Eighty-five-year-old Emma Carpenter of Batavia is proof that “Tale” is getting people of all ages to read, and bringing them together to talk about it.
“I’m a ‘booker,’ have been since I was 8 years old and my brother gave me a set of children’s books,” Carpenter said. “I read until I knew them by heart.”
Carpenter’s taste in books ran to history when she was in school, then novels and mysteries. Erle Stanley Gardner was a favorite author, and she and her son used to listen to Nero Wolfe on tapes.
Carpenter became involved with Literacy Volunteers before her husband’s death in 1990, and continued to volunteer after he died. She has always been a Bible reader, and figures she has read the entire Bible through at one time or another. When her eyesight began to fail, she bought a Bible in big print.
Carpenter and a friend, Marilyn Zimmer of Batavia, first heard about “Tale” when they read the first chapter of Julia Spencer-Fleming’s book, In Bleak Midwinter, which was reprinted in The Daily News in January.
“Emma has always been an avid reader, and after she told me to read that chapter, I was hooked,” said Zimmer, who has known Carpenter for years.
Zimmer’s two sons attend Genesee Community College, and when they learned they could receive free books if they read the novel, wrote a report on it and attended a discussion group at the college afterwards, they agreed.
When Carpenter and the Zimmer family first began to read, the small print proved difficult for Carpenter. Zimmer, being the fastest reader, volunteered to read the book aloud.
For four nights, the families gathered and became totally absorbed in the mystery. When each night’s session would end, the participants promised each other not to finish the book on their own, but wait for the next get-together.
Reading is second nature to Carpenter, whose mother read the Bible to the family every night when they were young.
“Before TV, that’s all we had to do, except listen to the radio,” Carpenter said. “There were seven in our family, but we would gather and read like Marilyn did with us.”

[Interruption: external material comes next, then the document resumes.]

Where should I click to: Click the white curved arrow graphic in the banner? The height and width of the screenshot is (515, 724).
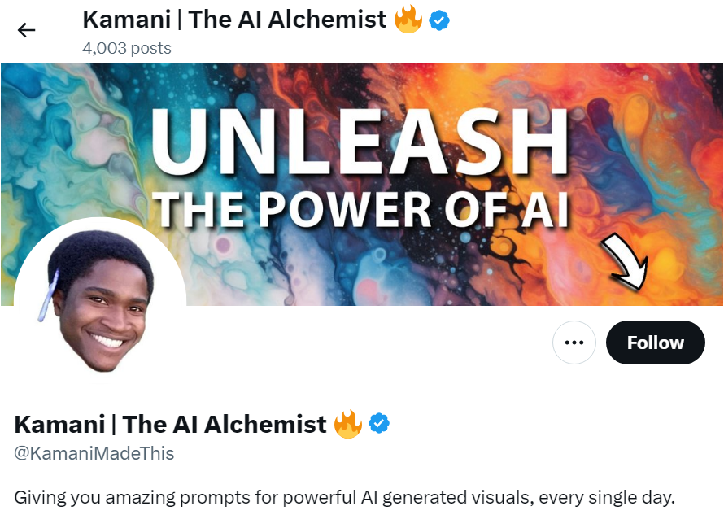pos(625,262)
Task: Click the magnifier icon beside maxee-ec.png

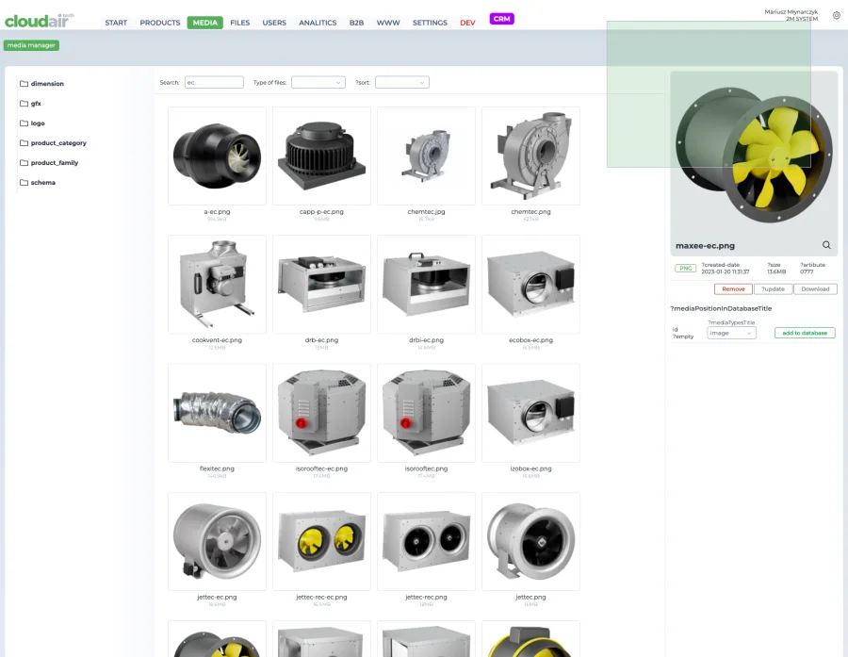Action: pyautogui.click(x=826, y=245)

DeLooze, who has spearheaded the “Tale” project with representatives from other public libraries in Genesee, Wyoming and Orleans counties, said it was wonderful to hear about experiences such as Carpenter and the Zimmers.
“This is exactly what we wanted to see,” she said.

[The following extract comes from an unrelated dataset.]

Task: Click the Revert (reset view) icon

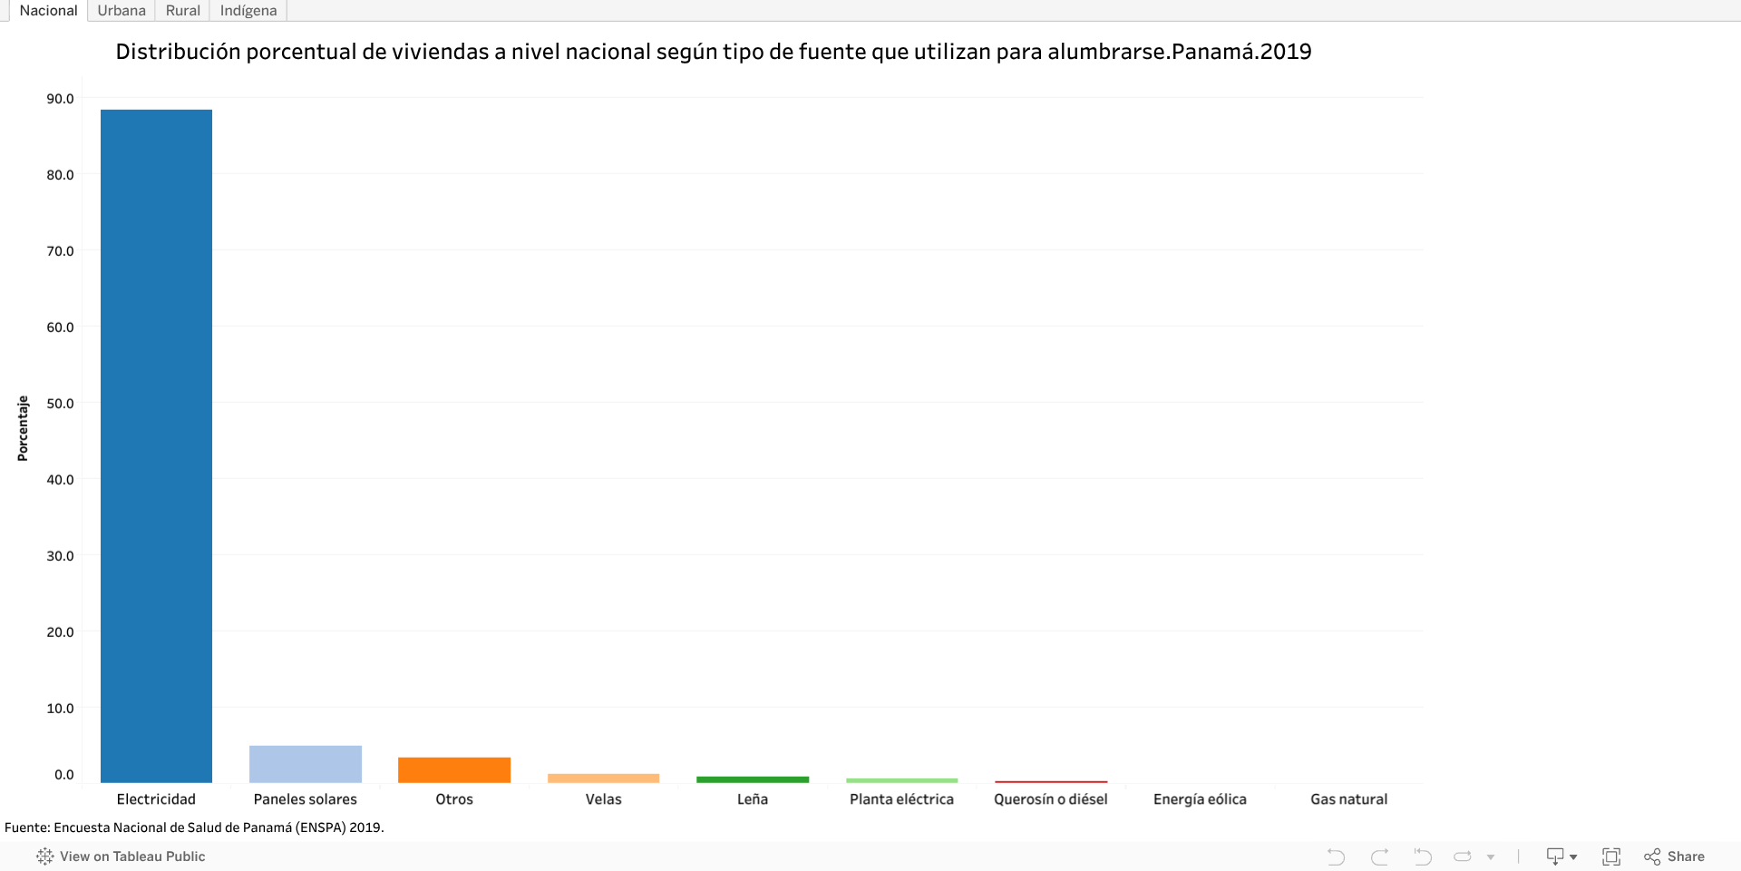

DeLooze began planning “A Tale for Three Counties” in February 2002. the project encourages people to read the same book, discuss it, and then meet the author. Spencer-Fleming, the third author to be featured, will visit March 10 to 12.
“This year, I’ve been astounded at the response from the project,” DeLooze said. “It was good the past two years, but this year is overwhelming.”
DeLooze thinks two things have made the difference this year. One was reprinting the book’s first chapter, and the other is word of mouth.
This particular book has also proven very popular for its suspense, setting and characters, DeLooze said.